**Instructions to follow**
Scale down the lines starting at the line containing "The image size is (819, 1456)." and ending at the line containing "(x=46, y=330)", and give them all again, requests included. Multiply every click coordinate in the answers by 0.95 and round to whole numbers, with halves rounded up.

* * * * * * * * *

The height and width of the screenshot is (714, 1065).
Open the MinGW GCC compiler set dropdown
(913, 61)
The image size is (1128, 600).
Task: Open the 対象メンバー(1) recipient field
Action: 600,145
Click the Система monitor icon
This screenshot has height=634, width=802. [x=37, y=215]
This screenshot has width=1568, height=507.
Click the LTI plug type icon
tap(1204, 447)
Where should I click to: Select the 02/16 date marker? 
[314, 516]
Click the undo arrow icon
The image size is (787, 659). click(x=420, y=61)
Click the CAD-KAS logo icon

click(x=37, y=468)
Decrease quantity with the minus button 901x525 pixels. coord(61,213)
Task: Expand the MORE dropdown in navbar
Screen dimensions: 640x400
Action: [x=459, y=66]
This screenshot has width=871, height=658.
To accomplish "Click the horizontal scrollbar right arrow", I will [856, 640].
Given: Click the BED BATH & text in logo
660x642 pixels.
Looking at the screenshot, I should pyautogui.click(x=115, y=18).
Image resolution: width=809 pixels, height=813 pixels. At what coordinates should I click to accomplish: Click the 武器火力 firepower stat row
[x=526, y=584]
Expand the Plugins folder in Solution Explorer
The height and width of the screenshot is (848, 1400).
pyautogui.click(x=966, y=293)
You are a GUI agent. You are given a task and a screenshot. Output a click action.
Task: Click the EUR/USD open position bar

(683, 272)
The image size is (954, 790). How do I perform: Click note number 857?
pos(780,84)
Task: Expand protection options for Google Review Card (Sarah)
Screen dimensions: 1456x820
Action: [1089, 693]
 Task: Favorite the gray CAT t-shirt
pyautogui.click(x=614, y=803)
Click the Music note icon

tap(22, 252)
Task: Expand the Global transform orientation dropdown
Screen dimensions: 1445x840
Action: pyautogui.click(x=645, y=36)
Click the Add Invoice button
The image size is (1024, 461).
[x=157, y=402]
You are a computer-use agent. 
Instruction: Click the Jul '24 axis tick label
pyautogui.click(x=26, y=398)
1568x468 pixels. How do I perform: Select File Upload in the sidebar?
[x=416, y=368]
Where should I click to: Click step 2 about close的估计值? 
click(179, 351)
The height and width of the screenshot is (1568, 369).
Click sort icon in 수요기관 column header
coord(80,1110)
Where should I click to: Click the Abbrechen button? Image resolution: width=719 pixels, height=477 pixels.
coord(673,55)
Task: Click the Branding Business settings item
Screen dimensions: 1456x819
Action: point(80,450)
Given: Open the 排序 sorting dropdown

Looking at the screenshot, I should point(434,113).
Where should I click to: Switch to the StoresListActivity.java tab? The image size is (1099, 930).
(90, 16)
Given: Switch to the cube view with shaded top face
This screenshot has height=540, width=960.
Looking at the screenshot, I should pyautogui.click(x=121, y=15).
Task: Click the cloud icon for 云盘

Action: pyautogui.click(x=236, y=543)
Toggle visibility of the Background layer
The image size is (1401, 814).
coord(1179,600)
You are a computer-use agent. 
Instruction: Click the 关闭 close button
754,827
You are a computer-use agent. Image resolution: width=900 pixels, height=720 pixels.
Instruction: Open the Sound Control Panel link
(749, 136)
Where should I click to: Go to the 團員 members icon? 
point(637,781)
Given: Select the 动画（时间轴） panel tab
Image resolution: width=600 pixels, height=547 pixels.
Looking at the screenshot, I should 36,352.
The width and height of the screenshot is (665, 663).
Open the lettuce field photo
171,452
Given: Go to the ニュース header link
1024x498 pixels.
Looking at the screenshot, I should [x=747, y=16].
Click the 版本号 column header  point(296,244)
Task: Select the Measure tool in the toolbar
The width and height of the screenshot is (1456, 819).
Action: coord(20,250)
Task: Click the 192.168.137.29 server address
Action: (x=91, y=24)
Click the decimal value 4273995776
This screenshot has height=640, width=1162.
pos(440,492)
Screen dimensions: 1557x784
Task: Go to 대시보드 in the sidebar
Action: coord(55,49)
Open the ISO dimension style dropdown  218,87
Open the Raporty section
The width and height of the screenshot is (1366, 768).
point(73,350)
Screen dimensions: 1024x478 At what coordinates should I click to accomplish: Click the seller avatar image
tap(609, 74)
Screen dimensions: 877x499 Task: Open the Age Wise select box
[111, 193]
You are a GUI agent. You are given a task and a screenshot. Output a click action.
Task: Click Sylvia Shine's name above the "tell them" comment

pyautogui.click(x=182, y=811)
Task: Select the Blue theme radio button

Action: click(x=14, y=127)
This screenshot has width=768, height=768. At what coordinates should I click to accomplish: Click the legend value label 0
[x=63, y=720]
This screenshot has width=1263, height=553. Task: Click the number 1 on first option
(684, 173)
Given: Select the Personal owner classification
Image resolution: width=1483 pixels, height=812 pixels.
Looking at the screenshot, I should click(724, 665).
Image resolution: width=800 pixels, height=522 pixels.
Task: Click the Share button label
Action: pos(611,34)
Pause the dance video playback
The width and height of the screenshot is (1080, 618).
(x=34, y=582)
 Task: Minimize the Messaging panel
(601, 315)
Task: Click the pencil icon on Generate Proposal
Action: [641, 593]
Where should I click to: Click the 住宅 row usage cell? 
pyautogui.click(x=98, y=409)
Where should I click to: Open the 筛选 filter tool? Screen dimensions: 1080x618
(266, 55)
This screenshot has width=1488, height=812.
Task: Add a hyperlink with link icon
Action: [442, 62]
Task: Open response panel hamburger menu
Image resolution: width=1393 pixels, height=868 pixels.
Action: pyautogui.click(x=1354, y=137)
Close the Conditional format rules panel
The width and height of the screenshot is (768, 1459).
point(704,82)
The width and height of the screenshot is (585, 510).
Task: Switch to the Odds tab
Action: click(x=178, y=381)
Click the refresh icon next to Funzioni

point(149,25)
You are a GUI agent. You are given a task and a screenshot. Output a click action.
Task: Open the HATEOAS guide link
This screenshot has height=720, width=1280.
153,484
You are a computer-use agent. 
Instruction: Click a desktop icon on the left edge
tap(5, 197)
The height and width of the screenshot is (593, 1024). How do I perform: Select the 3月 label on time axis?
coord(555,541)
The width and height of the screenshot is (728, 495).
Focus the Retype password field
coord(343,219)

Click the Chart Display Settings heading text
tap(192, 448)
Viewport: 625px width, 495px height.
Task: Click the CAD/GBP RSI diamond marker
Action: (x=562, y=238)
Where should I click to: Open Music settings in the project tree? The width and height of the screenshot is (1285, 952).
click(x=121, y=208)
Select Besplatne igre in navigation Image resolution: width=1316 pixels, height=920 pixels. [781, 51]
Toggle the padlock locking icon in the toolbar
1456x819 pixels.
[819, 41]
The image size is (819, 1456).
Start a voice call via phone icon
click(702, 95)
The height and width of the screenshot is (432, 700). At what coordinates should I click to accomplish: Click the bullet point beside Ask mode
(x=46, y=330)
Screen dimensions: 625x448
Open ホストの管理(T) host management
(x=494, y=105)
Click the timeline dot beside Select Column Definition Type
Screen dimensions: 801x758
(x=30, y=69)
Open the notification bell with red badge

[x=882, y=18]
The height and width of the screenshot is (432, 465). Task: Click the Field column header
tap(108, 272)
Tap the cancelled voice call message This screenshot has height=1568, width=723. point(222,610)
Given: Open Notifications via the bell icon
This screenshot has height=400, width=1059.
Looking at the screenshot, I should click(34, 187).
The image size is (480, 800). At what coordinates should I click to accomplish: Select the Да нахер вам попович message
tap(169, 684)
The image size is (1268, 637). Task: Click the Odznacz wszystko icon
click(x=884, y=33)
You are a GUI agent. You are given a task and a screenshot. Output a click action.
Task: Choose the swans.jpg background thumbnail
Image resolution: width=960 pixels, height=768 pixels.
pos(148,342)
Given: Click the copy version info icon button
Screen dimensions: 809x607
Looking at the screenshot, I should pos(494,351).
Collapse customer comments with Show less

* * * * * * * * *

**Output of the task**
The image size is (819, 1456).
Start a voice call via phone icon
click(667, 90)
The height and width of the screenshot is (432, 700). At what coordinates should I click to accomplish: Click the bullet point beside Ask mode
(x=44, y=314)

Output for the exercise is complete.